(Collected data entries)
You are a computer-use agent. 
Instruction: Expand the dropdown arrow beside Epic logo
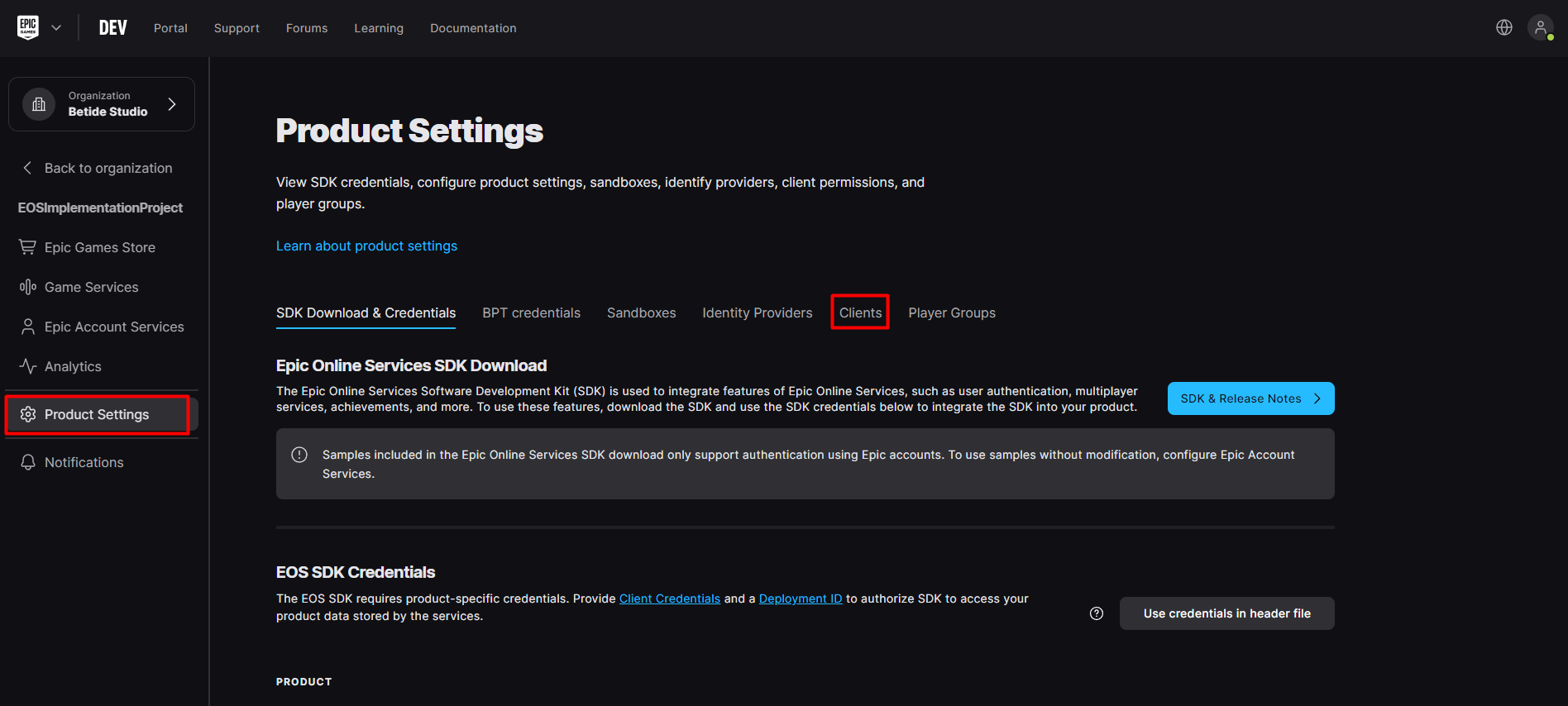[x=56, y=27]
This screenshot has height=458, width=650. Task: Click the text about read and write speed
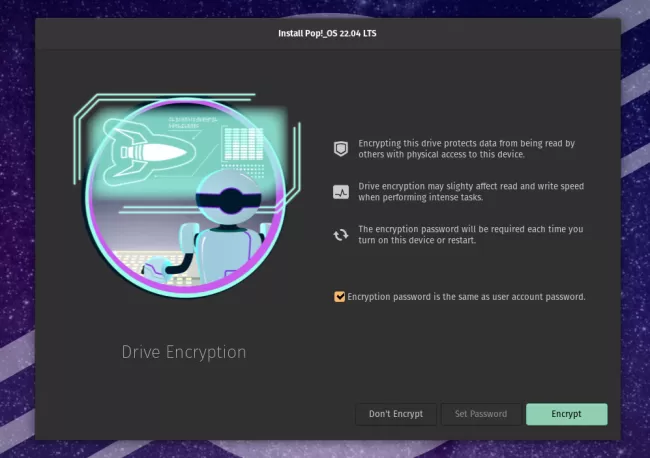[471, 192]
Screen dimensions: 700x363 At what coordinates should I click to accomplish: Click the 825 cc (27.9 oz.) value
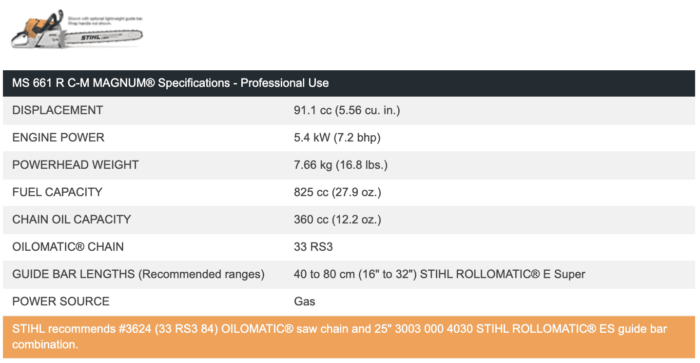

> [Exercise directions]
Although the records include pictures, output only their text, exactly and completely.

> [Output for this task]
You are a computer-use agent. 
Instruction: Expand the dropdown arrow beside Epic logo
[x=56, y=27]
This screenshot has height=458, width=650. Task: Click the text about read and write speed
[471, 192]
Screen dimensions: 700x363 At what coordinates should I click to accomplish: Click the 825 cc (27.9 oz.) value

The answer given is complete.